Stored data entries

'''

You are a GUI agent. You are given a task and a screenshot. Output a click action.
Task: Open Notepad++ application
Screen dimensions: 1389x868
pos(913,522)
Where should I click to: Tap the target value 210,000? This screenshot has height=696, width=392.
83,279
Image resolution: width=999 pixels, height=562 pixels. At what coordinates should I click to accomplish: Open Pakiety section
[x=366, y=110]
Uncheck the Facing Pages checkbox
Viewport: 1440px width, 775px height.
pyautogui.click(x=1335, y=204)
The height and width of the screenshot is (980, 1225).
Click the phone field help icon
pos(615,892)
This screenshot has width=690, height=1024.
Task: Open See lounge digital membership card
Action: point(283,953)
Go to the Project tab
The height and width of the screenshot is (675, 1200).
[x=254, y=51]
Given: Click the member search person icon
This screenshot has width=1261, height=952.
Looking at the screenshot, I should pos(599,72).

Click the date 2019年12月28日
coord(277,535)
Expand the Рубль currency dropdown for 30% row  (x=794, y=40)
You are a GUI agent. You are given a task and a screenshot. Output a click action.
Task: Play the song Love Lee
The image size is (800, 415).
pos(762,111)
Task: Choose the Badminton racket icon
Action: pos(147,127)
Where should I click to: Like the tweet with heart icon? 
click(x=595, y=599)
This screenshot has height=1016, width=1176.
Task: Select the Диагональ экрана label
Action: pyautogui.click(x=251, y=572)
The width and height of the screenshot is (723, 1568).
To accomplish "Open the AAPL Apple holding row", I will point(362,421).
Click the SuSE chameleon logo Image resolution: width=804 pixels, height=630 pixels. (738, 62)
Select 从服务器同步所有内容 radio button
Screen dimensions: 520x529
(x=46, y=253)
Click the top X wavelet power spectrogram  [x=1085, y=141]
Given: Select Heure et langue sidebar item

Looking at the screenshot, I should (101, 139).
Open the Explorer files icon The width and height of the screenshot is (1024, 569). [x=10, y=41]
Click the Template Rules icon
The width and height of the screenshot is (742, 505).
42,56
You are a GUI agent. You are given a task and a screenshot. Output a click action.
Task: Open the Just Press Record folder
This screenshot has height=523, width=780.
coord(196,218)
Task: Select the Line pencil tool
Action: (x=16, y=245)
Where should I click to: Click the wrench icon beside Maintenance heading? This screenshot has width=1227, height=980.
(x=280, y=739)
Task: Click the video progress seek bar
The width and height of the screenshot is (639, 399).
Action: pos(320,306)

'''

» WHAT YOU WILL DO
Each of the entries must be written out again exactly.

» RESULT OF THIS TASK
You are a GUI agent. You are given a task and a screenshot. Output a click action.
Task: Open Notepad++ application
Screen dimensions: 1389x868
pos(913,522)
Where should I click to: Tap the target value 210,000? This screenshot has height=696, width=392.
83,279
Image resolution: width=999 pixels, height=562 pixels. At what coordinates should I click to accomplish: Open Pakiety section
[x=366, y=110]
Uncheck the Facing Pages checkbox
Viewport: 1440px width, 775px height.
pyautogui.click(x=1335, y=204)
The height and width of the screenshot is (980, 1225).
Click the phone field help icon
pos(615,892)
This screenshot has width=690, height=1024.
Task: Open See lounge digital membership card
Action: point(283,953)
Go to the Project tab
The height and width of the screenshot is (675, 1200).
[x=254, y=51]
Given: Click the member search person icon
This screenshot has width=1261, height=952.
Looking at the screenshot, I should pos(599,72).

Click the date 2019年12月28日
coord(277,535)
Expand the Рубль currency dropdown for 30% row  (x=794, y=40)
You are a GUI agent. You are given a task and a screenshot. Output a click action.
Task: Play the song Love Lee
The image size is (800, 415).
pos(762,111)
Task: Choose the Badminton racket icon
Action: pos(147,127)
Where should I click to: Like the tweet with heart icon? 
click(x=595, y=599)
This screenshot has height=1016, width=1176.
Task: Select the Диагональ экрана label
Action: pyautogui.click(x=251, y=572)
The width and height of the screenshot is (723, 1568).
To accomplish "Open the AAPL Apple holding row", I will point(362,421).
Click the SuSE chameleon logo Image resolution: width=804 pixels, height=630 pixels. (738, 62)
Select 从服务器同步所有内容 radio button
Screen dimensions: 520x529
(x=46, y=253)
Click the top X wavelet power spectrogram  [x=1085, y=141]
Given: Select Heure et langue sidebar item

Looking at the screenshot, I should (101, 139).
Open the Explorer files icon The width and height of the screenshot is (1024, 569). [x=10, y=41]
Click the Template Rules icon
The width and height of the screenshot is (742, 505).
42,56
You are a GUI agent. You are given a task and a screenshot. Output a click action.
Task: Open the Just Press Record folder
This screenshot has height=523, width=780.
coord(196,218)
Task: Select the Line pencil tool
Action: (x=16, y=245)
Where should I click to: Click the wrench icon beside Maintenance heading? This screenshot has width=1227, height=980.
(x=280, y=739)
Task: Click the video progress seek bar
The width and height of the screenshot is (639, 399).
Action: pos(320,306)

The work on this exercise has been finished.